### Provided passage

_ _ _ _ _

'Star Wars: Trials on Tatooine' news: VR experiment is a 'a first-person storytelling experience'

HTC Vive website

ILMxLAB, LucasFilm's immersive entertainment laboratory, has released a trailer for "Star Wars: Trials on Tatooine," described as "a cinematic virtual reality experiment." Designed for the HTC Vive VR gear, this gives a glimpse of what could be an upcoming full product -- most likely an interactive movie experience.

The 48-second trailer first shows a person donning a VR gear and holding a controller, then there's a montage of the Millennium Falcon, some Stormtrooper ships, the landscape, fighting, R2D2 handing a lightsaber, and the Jedi weapon being unsheathed. The final scene shows the lightsaber being used for deflecting blasters from a first-person perspective.

IGN explains that "Star Wars: Trials on Tattooine" centers on Luke Skywalker's apprentice, and the events take place after those in "Return of the Jedi." Mitch Dyer, editor of the online publication, narrates that the experience of being this apprentice, waiting for and seeing the Milennium Falcom descend, was "mildly terrifying" but was also "a gleeful moment." The moment of elation got deflated, though, because he was tasked to repair the ship by a "cranky" Han Solo.

The "Star Wars" VR experience, however, is not a game. As explained by Roger Cordes, associate visual effects supervisor at ILMxLAB, "We are a storytelling company."

_ _ _ _ _

### Supplied records
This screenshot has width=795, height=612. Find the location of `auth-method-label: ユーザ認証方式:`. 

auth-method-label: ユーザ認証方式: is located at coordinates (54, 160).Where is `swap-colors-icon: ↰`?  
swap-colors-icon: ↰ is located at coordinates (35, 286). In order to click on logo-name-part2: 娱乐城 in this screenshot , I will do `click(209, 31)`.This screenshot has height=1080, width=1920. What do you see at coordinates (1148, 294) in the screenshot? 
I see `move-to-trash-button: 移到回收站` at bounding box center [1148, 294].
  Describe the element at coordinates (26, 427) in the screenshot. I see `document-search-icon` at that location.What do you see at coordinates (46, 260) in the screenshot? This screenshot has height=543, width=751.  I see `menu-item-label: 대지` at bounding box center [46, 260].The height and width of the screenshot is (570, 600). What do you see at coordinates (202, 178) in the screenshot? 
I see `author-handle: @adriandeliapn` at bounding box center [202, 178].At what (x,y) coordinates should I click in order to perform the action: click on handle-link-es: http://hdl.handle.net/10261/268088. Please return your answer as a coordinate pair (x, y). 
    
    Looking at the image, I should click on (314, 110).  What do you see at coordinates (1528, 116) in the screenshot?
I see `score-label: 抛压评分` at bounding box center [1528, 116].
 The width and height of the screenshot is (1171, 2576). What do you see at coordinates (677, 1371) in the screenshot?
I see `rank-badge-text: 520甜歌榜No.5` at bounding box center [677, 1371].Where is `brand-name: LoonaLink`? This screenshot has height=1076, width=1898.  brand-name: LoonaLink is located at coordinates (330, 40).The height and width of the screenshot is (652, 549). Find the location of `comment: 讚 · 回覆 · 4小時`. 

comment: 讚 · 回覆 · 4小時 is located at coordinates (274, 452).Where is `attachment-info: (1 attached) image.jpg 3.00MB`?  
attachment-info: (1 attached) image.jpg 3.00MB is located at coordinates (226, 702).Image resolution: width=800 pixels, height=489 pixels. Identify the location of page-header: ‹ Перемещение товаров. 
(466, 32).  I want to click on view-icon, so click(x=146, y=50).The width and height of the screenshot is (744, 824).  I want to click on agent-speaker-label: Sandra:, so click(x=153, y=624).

_ _ _ _ _

### Apply what you read
1 - List every item the Star Wars VR article says appears in the trailer's montage.
2 - Quote everything in the Star Wars VR article from "ILMxLAB, LucasFilm's immersive" down to "interactive movie experience.".
Rely on the text alone.

### Answers provided
1 -
- The Millennium Falcon
- Some Stormtrooper ships
- The landscape
- Fighting
- R2D2 handing a lightsaber
- The Jedi weapon being unsheathed

2 -
ILMxLAB, LucasFilm's immersive entertainment laboratory, has released a trailer for "Star Wars: Trials on Tatooine," described as "a cinematic virtual reality experiment." Designed for the HTC Vive VR gear, this gives a glimpse of what could be an upcoming full product -- most likely an interactive movie experience.